_Work instructions_
Write out the data exactly from its first line onward, ending with the line in which "Image resolution: width=1568" appears.

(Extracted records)
[Start of section]
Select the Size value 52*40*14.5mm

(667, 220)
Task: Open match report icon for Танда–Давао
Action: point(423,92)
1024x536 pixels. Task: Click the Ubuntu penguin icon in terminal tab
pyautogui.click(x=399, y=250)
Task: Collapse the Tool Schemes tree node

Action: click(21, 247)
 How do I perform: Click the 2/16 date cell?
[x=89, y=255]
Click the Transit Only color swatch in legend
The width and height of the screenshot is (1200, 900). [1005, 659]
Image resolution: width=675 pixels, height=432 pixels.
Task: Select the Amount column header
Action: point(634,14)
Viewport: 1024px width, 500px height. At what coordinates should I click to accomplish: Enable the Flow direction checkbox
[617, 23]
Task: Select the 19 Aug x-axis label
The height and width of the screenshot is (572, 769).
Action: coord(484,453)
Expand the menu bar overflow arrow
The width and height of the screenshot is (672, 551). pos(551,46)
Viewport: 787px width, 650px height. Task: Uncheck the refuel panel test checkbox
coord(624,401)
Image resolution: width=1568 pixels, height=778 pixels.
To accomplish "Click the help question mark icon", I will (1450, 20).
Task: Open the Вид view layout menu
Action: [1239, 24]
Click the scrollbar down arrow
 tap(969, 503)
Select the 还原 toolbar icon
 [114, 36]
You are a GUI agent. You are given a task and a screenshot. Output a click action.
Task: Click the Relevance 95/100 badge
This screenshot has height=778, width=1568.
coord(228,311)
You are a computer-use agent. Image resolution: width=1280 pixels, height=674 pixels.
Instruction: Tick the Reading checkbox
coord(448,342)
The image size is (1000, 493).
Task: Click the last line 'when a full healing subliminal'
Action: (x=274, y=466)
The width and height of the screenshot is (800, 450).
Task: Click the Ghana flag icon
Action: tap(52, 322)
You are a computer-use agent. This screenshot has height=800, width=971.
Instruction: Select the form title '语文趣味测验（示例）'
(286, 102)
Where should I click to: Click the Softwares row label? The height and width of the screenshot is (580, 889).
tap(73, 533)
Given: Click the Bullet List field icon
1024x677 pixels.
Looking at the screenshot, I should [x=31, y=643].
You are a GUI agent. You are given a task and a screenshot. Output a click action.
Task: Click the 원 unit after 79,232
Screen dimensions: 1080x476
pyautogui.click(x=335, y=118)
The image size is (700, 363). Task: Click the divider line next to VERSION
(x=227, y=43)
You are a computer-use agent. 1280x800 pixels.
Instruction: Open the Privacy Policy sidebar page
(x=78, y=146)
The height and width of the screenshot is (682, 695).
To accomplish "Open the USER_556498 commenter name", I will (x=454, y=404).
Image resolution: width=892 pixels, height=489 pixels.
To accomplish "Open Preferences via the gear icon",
[End of section]
_Response_
Select the Size value 52*40*14.5mm

(667, 220)
Task: Open match report icon for Танда–Давао
Action: point(423,92)
1024x536 pixels. Task: Click the Ubuntu penguin icon in terminal tab
pyautogui.click(x=399, y=250)
Task: Collapse the Tool Schemes tree node

Action: click(21, 247)
 How do I perform: Click the 2/16 date cell?
[x=89, y=255]
Click the Transit Only color swatch in legend
The width and height of the screenshot is (1200, 900). [1005, 659]
Image resolution: width=675 pixels, height=432 pixels.
Task: Select the Amount column header
Action: point(634,14)
Viewport: 1024px width, 500px height. At what coordinates should I click to accomplish: Enable the Flow direction checkbox
[617, 23]
Task: Select the 19 Aug x-axis label
The height and width of the screenshot is (572, 769).
Action: coord(484,453)
Expand the menu bar overflow arrow
The width and height of the screenshot is (672, 551). pos(551,46)
Viewport: 787px width, 650px height. Task: Uncheck the refuel panel test checkbox
coord(624,401)
Image resolution: width=1568 pixels, height=778 pixels.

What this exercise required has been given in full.